In 2008, the J. F. Poisson et al. exploited the diastereoselective [2 + 2] thermal cycloaddition of dichloroketene (DCK) with chiral enol ethers for the enantioselective synthesis of a variety of five-membered ring-containing natural products. In the first step of the sequence, Stericol [(S)-(−)-1-(2,4,6-triisopropylphenyl)ethanol] was treated sequentially with potassium hydride and trichloroethylene, which yielded the corresponding dichloroenol ether. The latter was treated with n-butyllithium followed by methyliodide to form the methylated ynol ether, which was directly hydrogenated to afford the Z enol ether.

Consequently, the authors prepared different types of Z/E ketenophiles using different alkylhalides and polyformaldehyde. However, Z olefins are very useful to prepare both cis and trans cyclobutane derivatives, while E olefins show very poor in stereoselectivity. Based on different types of ketenophiles they made different types of cyclobutane derivatives.

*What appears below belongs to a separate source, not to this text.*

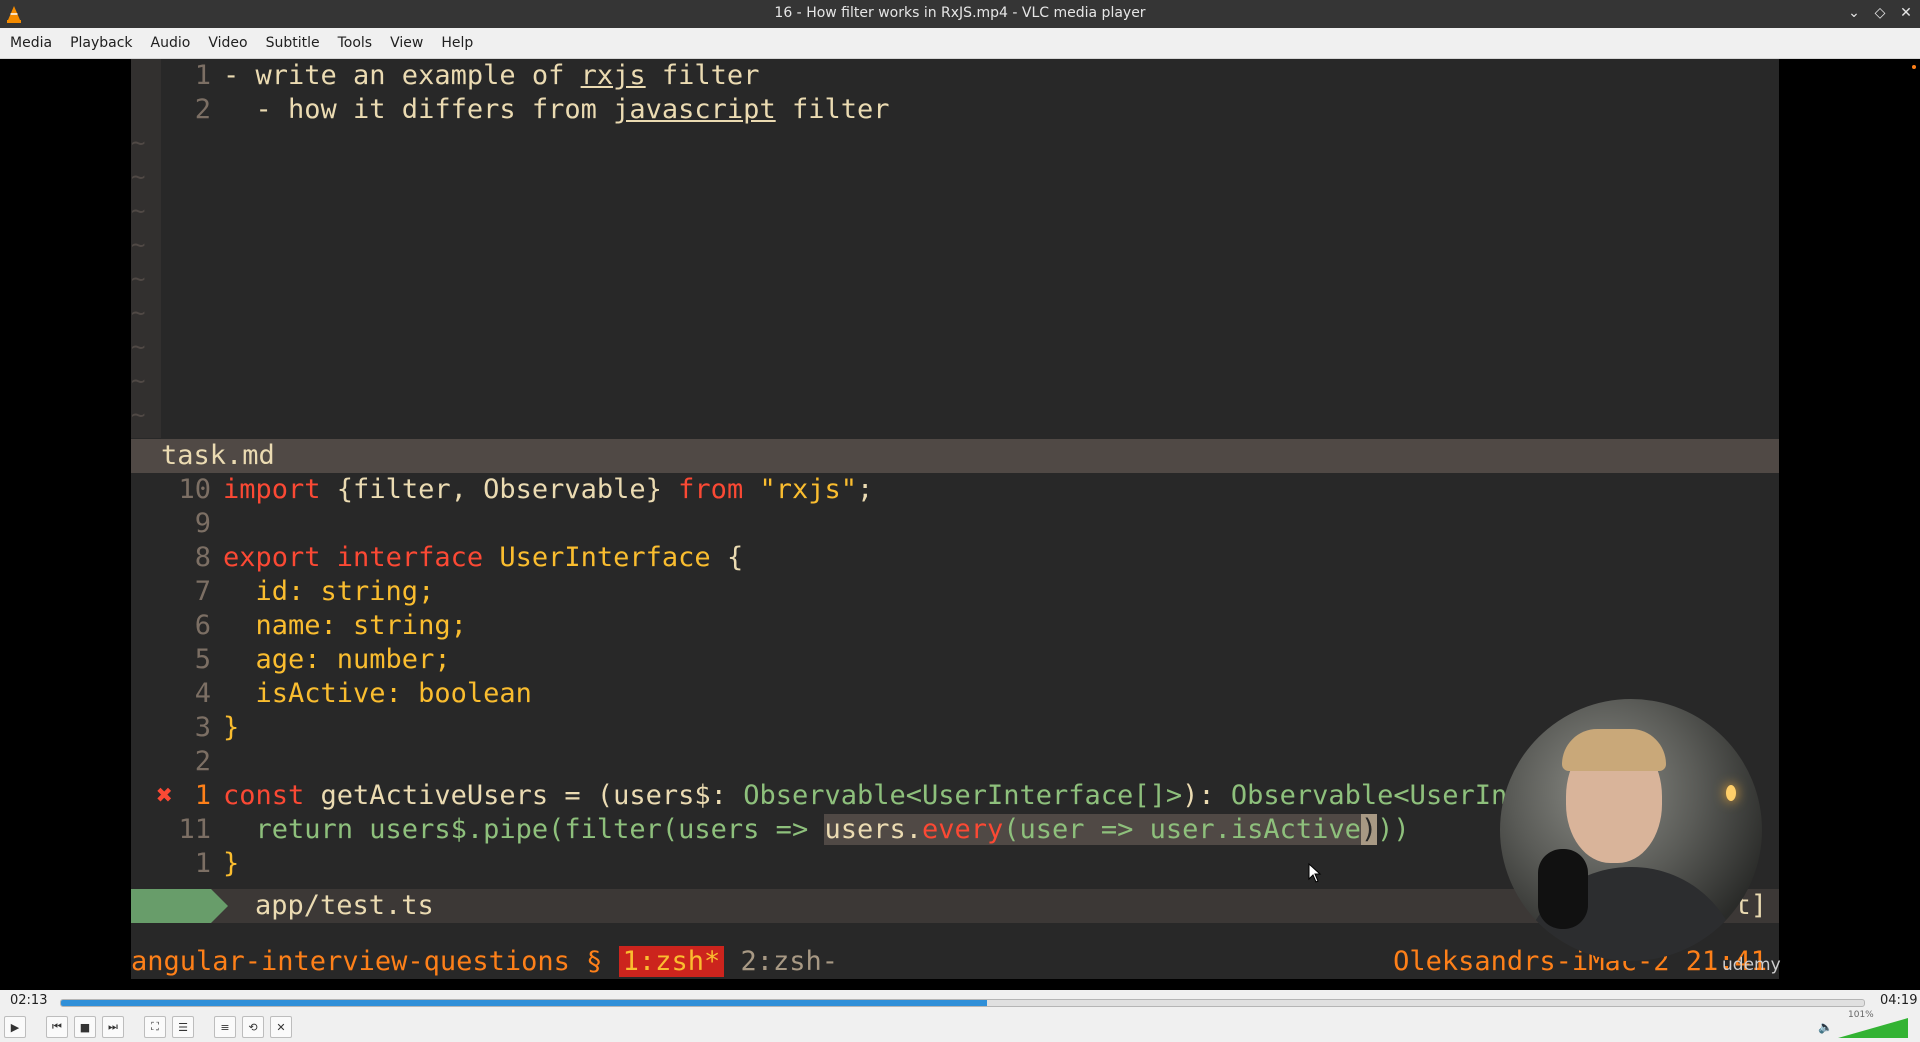 The image size is (1920, 1042). I want to click on menu-tools: Tools, so click(356, 43).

In this process they have explained very well about optimization of the most important dechlorination of the unstable α,α- dichlorocyclobutanone intermediates.

Finally, the synthesis of the nucleoside analogue Lobucavir is somewhat related to our research. The author’s stepwise illustration is very good, actually the same work was published in OL, 2008 but in this article, in addition to that article they prepared E alkenes and trans cyclobutane derivatives and also they reported failure reaction in preparation of cyclobut-G.